(Goal A): Determine whether each statement below agrees with the passage on the Cairn Line, answering yes or no and quoting the deciding words of the passage exactly: (i) The new boat was coal fired. (ii) Captain Band saved a crew of 13 lives from the barque Mary A. Troop. (iii) Ernest Cairns was allowed £12 in the second year of his indenture.
(Goal B): Retype the part of the passage on the Cairn Line starting with "Handily, although the" and going on through "a cruise passenger.".

(Quoted text):
Handily, although the new boat was still a turbine steamer, it was oil fired, so no more taking on coal and the dirt, dust, and backbreaking toil that entailed. In a year he would be going ashore to take his 2nd Mate’s ticket, he couldn’t know he would never go to sea again, except as a cruise passenger.

The second half of Gil’s book – erm, I did mention the book didn’t I? – concerns itself with the people who made the Cairn Line, ‘a correlation of seafarer’s tales from those who, at some time in their careers, served on a Cairn ship’.

John Oliver Band, Master Mariner, whose hometown newspaper The Belper News recorded thus: ‘Captain Band of the Cairnisla, who gallantly saved a crew of 13 lives, 2nd March 1904, from the barque Mary A. Troop. 25 days a wreck, for 9 days the crew had neither food nor water. They ate wood and chewed lead to appease hunger and thirst’. He ‘retired’ from his post in the early 1920s, having foresworn ‘never to use – the much cheaper – lascar crews’.

Ernest Cairns. Joined on 27th December 1916 on an ordinary apprentice’s indenture, being allowed £40 as follows: 1st year £5, 2nd year £8, 3rd year £12, 4TH year £15, with an allowance of 60p per annum for washing and a gratuity of £5 should he complete the indenture satisfactorily.

(Records):
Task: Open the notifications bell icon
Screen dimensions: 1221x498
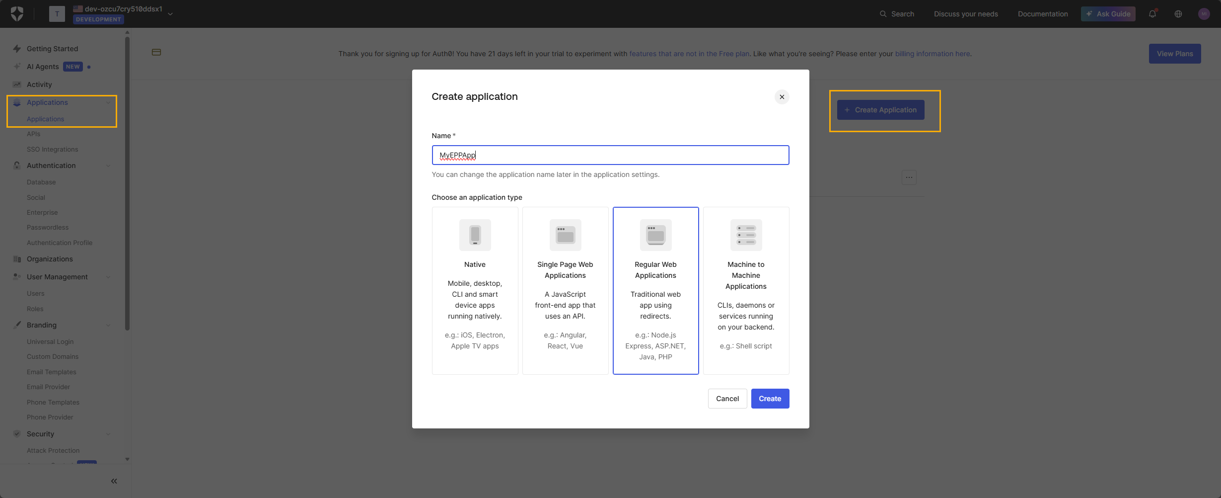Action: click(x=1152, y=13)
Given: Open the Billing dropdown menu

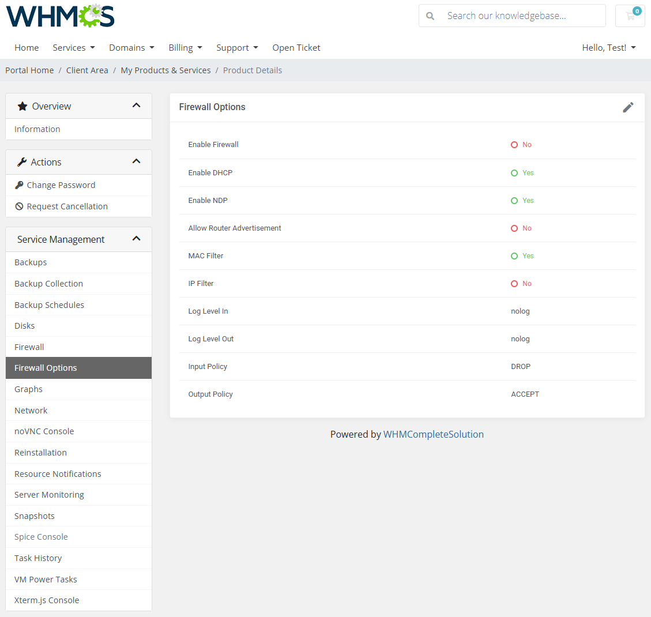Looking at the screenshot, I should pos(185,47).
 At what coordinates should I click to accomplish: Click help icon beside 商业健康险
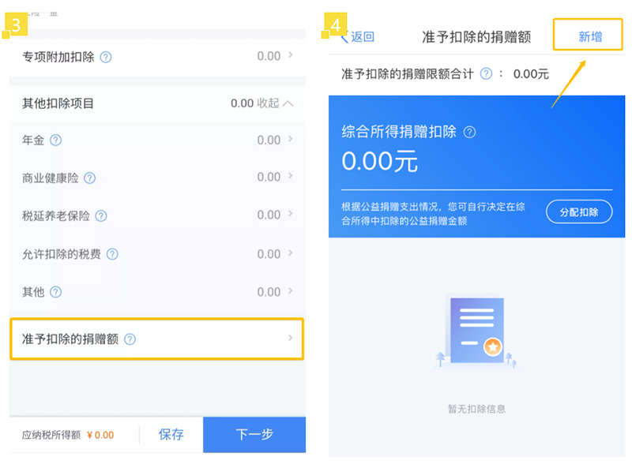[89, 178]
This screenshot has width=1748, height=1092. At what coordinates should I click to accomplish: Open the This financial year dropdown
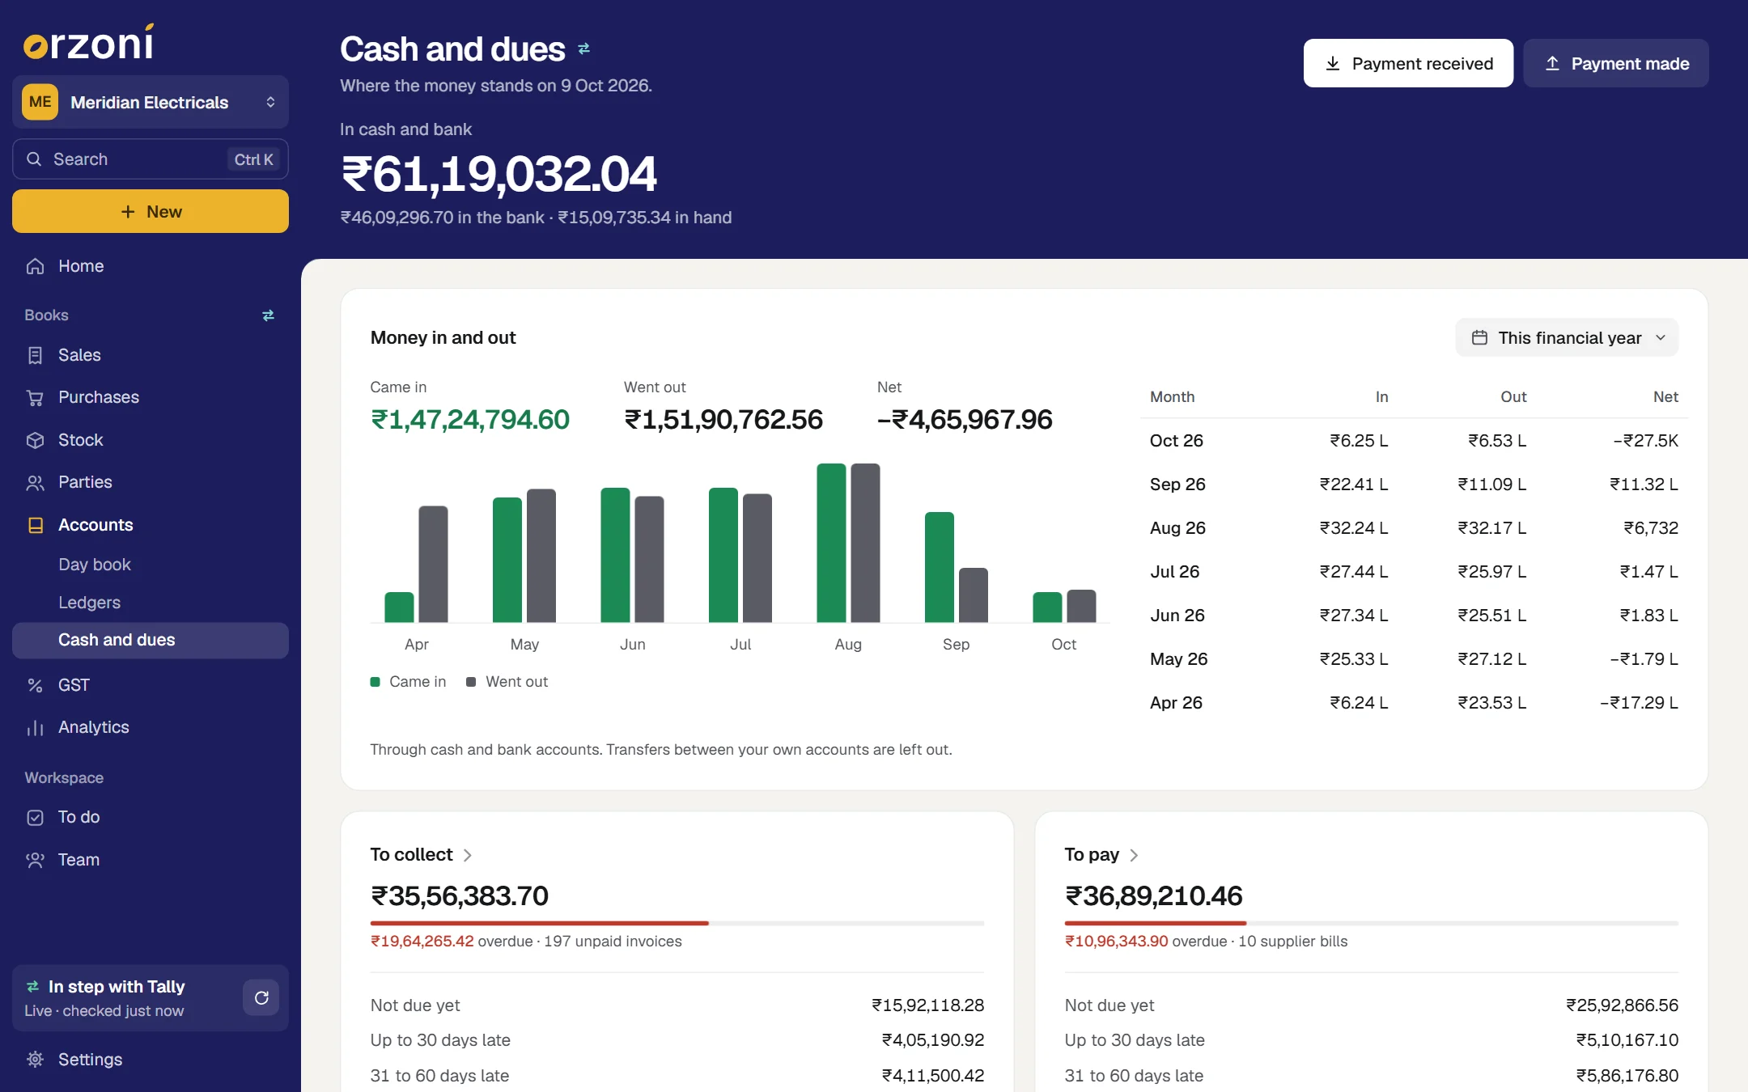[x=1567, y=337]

(Task response A):
(i) No: "it was oil fired, so no more taking on coal"
(ii) Yes: "who gallantly saved a crew of 13 lives, 2nd March 1904, from the barque Mary A. Troop"
(iii) No: "2nd year £8"

(Task response B):
Handily, although the new boat was still a turbine steamer, it was oil fired, so no more taking on coal and the dirt, dust, and backbreaking toil that entailed. In a year he would be going ashore to take his 2nd Mate’s ticket, he couldn’t know he would never go to sea again, except as a cruise passenger.